Relationship between the Pillars of Computational Thinking and Academic Performance, and their Link to Algorithmic Thinking (#660)
Read ArticleDate of Conference
July 15-17, 2026
Published In
"Engineering without Borders: Artificial Intelligence, Knowledge, Innovation, and Alliances for a Future from the Americas"
Location of Conference
Santiago (Chile)
Authors
Saire Peralta, Edwar Abril
Calloapaza Pari, Sonia Benilda
Calienes Rodríguez, Ricardo Fabrizio
Nieto Valencia, Rene Alonso
Revilla Arroyo, Christian Alain
Abstract
Computational thinking represents a key competency in initial university education and is comprised of fundamental pillars such as algorithmic thinking, decomposition, pattern recognition, and abstraction. This research aimed to determine the relationship between the pillars of computational thinking and the academic performance of first-year university students, as well as the relationship between the pillars of decomposition, pattern recognition, and abstraction with algorithmic thinking. The study adopted a quantitative approach with a non-experimental, correlational design.

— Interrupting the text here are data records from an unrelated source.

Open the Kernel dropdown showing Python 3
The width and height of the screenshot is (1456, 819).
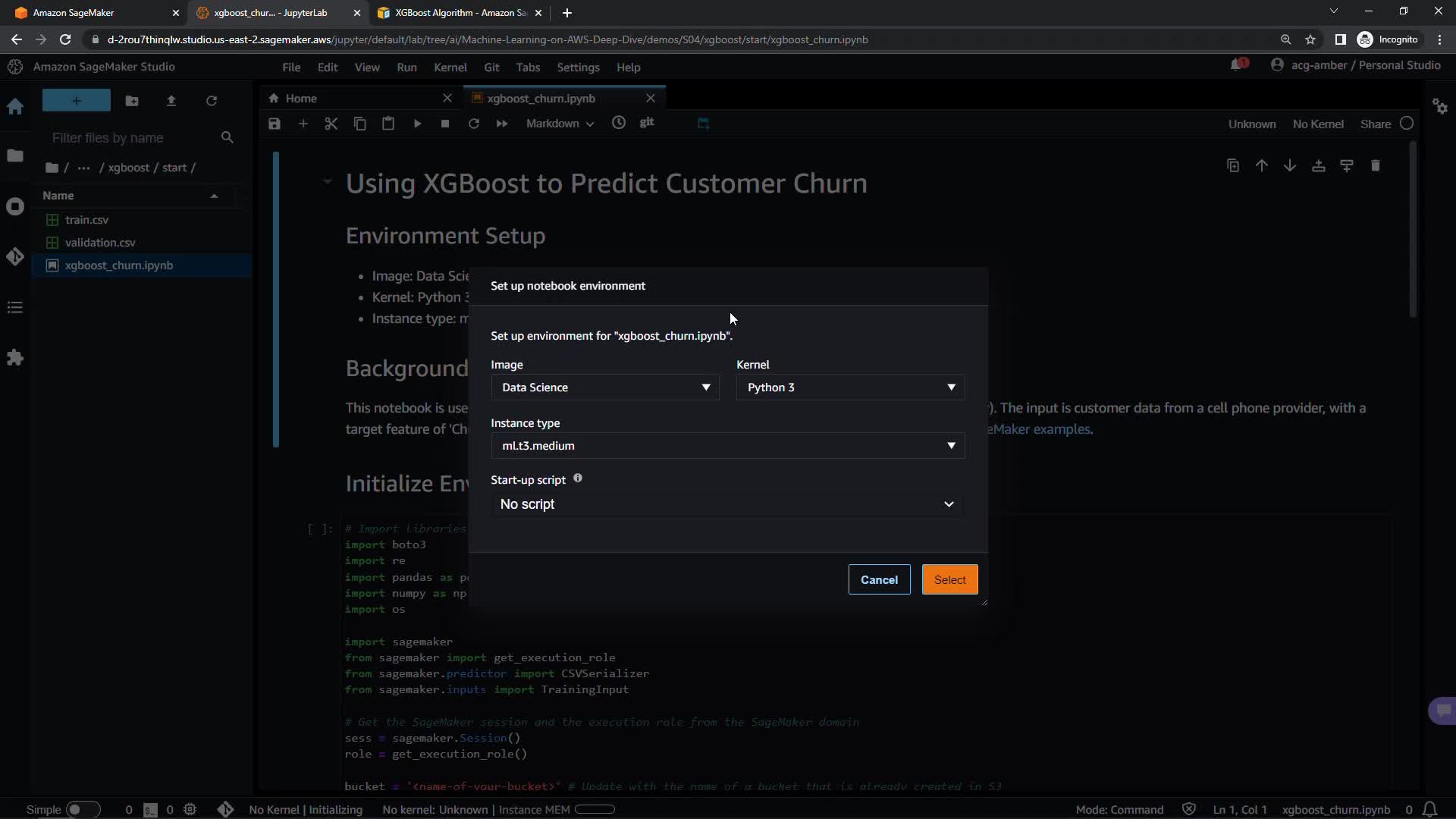850,388
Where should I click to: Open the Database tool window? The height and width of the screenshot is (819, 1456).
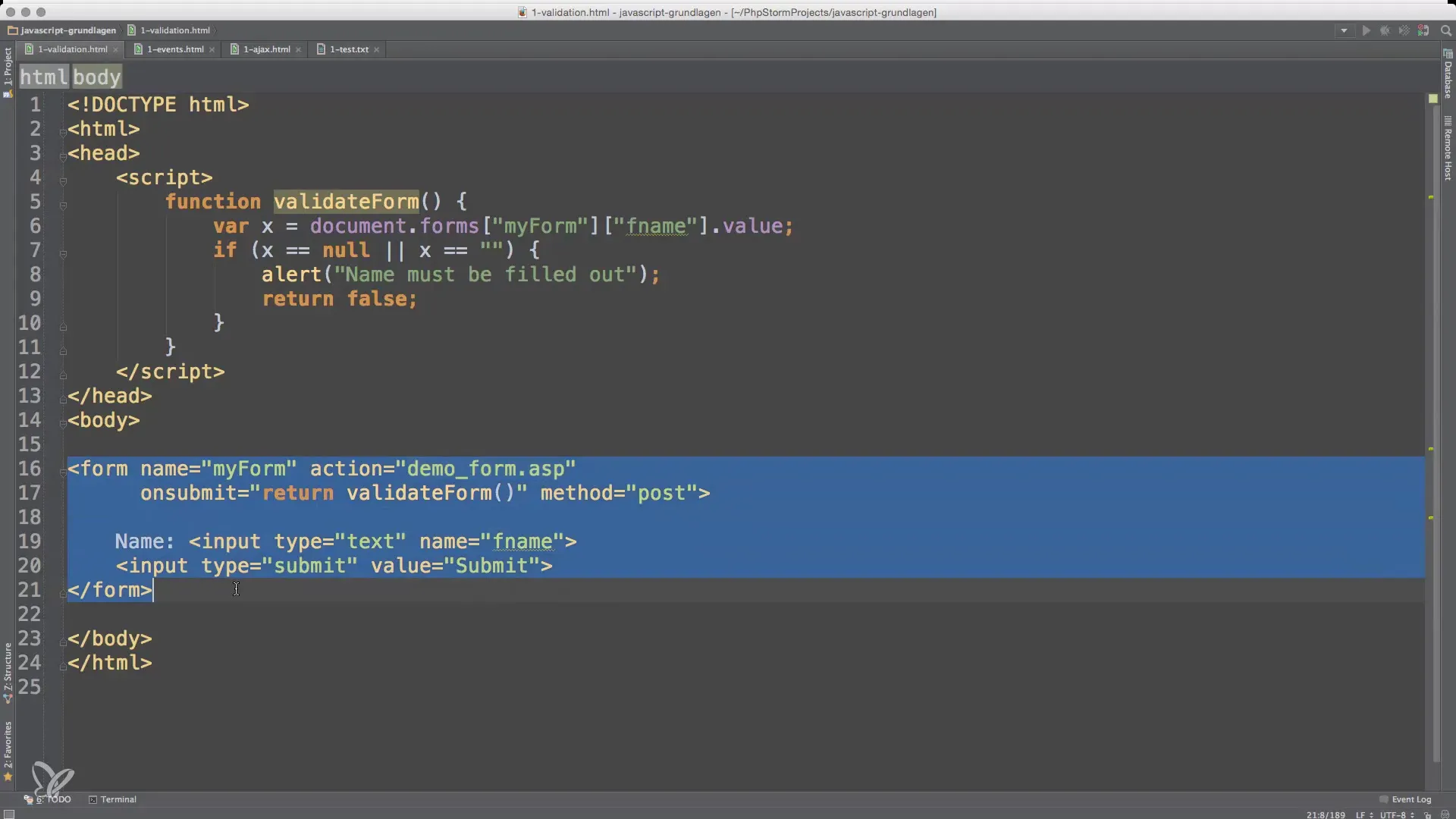(x=1448, y=76)
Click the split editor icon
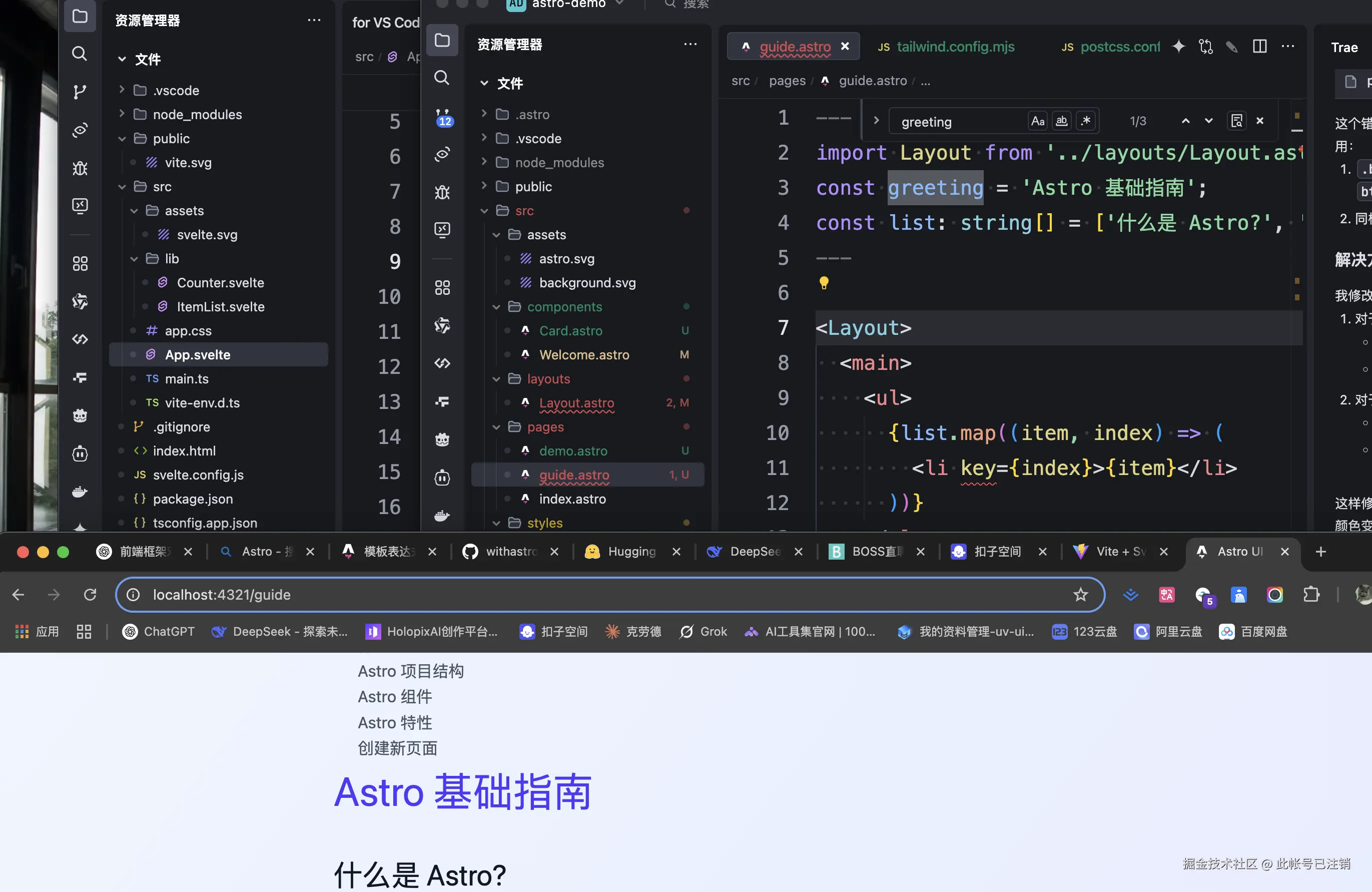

The population consisted of 40 students enrolled in the Basic Computer Science course. The students' computational thinking was assessed using the Román-González Computational Thinking Test. Academic performance was measured by the final grade obtained in the course unit. Because one of the variables did not meet the assumption of normality, Spearman's rank correlation coefficient was used for data analysis. The results showed no statistically significant relationship between the pillars of computational thinking and academic performance. However, a positive and statistically significant relationship was identified between the pillars of decomposition, pattern recognition, and abstraction with algorithmic thinking. The research results suggest that, while the pillars of computational thinking are not directly associated with academic performance, they do maintain an internal structural relationship that supports the development of algorithmic thinking in first-year university students.